--- TEXT PASSAGE Enclosed Below ---

Step 1: Ensure test environment ready

Argus manages its own dependencies. Check and install if needed:

cd {project_root}

# Check if pytest-playwright is available
if ! python -c "import pytest_playwright" 2>/dev/null; then
    echo "[Argus] Installing browser testing dependencies..."
    pip install pytest-playwright playwright -q
    playwright install chromium 2>/dev/null || echo "[Argus] Chromium may need manual install: playwright install chromium"
fi

Step 2: Read frontend test stubs

Read all files in tests/frontend/. Collect test functions and their intent comments.

Step 3: Generate Playwright tests from stubs

For each frontend test stub, generate a Playwright test if not already generated:

File: tests/frontend/test_{flow}.py

"""Frontend browser tests — generated by Argus."""
import pytest


# [Argus] {test_name}
# Source: {source}
# Protection: {protection}
# Intent: {intent}
@pytest.mark.asyncio
async def test_{name}(page):
    """{intent}"""

--- End of Enclosed TEXT PASSAGE ---
--- THE DATA Enclosed Below ---

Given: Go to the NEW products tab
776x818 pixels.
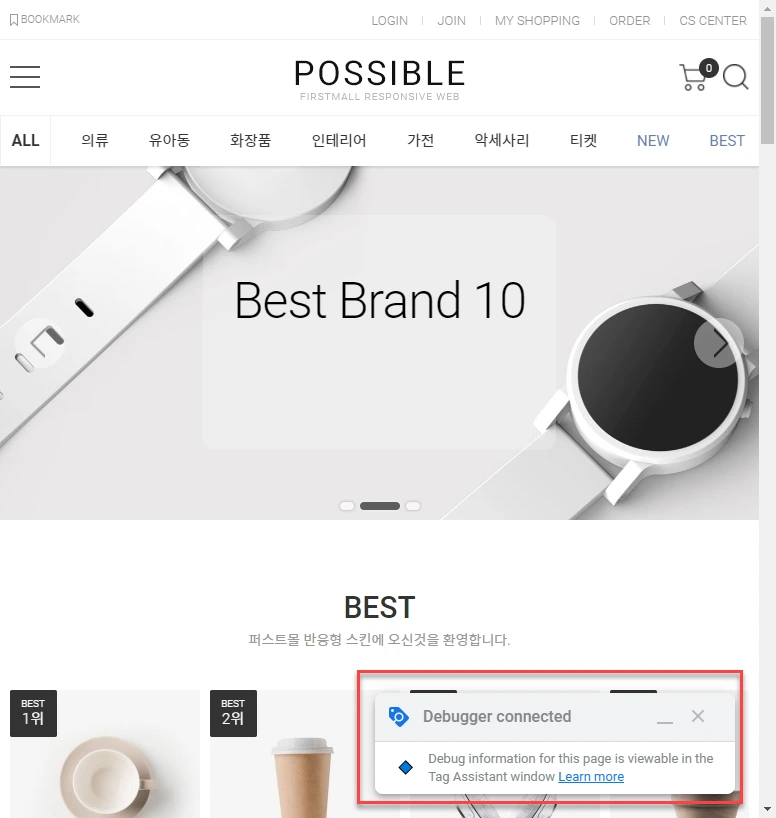Looking at the screenshot, I should click(x=653, y=140).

--- End of Enclosed THE DATA ---

In the Argus test setup text above, which directory does Step 2 say to read the frontend test stubs from?

▶ _RESULT OF THIS TASK_:
tests/frontend/